The distinguishing trait of Cronos is his grip on the present by retarding and denying both life and power to whatever might dare to succeed him. We see this attitude also in corporations that cling to profits even whilst cognizant of the harm they do, and even when in possession of means to act more benevolently. The manufacturers of excessively sugary foods are acolytes of Cronos. So too, the fracking industry, which clings to fossil-fuels, denying the ascendancy of renewable energy sources.

There is justification for conservation of the current good. Sustaining the present can provide stability and peace. But Cronos personifies how this slips into tyranny when the ruling order perpetuates itself purely on the basis that that is what it is. No longer is this conservation, but instead the prevention of the future from being born.

The gods interact with but transcend the psychological realm. The machinations of Cronos are visible in the economy, politics and culture. Yet Cronos is what he is, and is not any of the manifestations of himself. We cannot ask why Cronos is this way, because in the nature of a god is no gap, unlike the gap that intervenes in human experience between our consciousness and nature.

Cronos simply is, but for a human being to become his acolyte requires an alienation from nature, one that supplants the protection and honouring of our future and offspring with a desire to despoil, exploit and limit. Cronos is pervasive because he slips easily into the consensus. We assume there must be good reasons for things being the way they are. The way things are is what feels normal. But what if the reasons for normality are really not good ones at all? If only a few reap the full benefit from things the way they are, can that be a good reason? If not, then what is normal is irrational and sick. The myth of Cronos is the violence and madness that can come to underpin the semblance of normality.
○ ○ ○ ○
Given task 1 — In the records, reproduce word for word the stretch from the line that contains "Tap the timer" through the line that contains "point(39,93)".

Data to use —
○ ○ ○ ○
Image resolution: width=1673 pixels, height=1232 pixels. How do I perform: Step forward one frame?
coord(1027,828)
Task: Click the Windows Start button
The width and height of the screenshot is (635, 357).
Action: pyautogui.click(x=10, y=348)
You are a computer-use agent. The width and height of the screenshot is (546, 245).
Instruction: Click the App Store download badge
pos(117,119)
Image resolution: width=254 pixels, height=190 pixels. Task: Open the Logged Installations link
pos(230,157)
○ ○ ○ ○
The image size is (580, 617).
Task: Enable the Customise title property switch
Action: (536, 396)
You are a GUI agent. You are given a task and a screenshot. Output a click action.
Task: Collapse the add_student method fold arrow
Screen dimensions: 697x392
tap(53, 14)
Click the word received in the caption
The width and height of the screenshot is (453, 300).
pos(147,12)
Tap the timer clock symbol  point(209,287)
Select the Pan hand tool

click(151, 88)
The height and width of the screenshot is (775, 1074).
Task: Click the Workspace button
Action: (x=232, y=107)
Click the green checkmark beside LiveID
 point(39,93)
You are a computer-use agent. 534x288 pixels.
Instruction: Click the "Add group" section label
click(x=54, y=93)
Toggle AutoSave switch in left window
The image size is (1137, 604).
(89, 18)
○ ○ ○ ○
Given task 2 —
Answer these questions about the passage on Cronos.
(a) Which industry does the passage say clings to fossil fuels?
(b) What two things can sustaining the present provide?
(c) Why does the passage say Cronos is pervasive?

Exercise solution 1 —
Tap the timer clock symbol  point(209,287)
Select the Pan hand tool

click(151, 88)
The height and width of the screenshot is (775, 1074).
Task: Click the Workspace button
Action: (x=232, y=107)
Click the green checkmark beside LiveID
 point(39,93)

Exercise solution 2 —
(a) The fracking industry.
(b) Stability and peace.
(c) Because he slips easily into the consensus.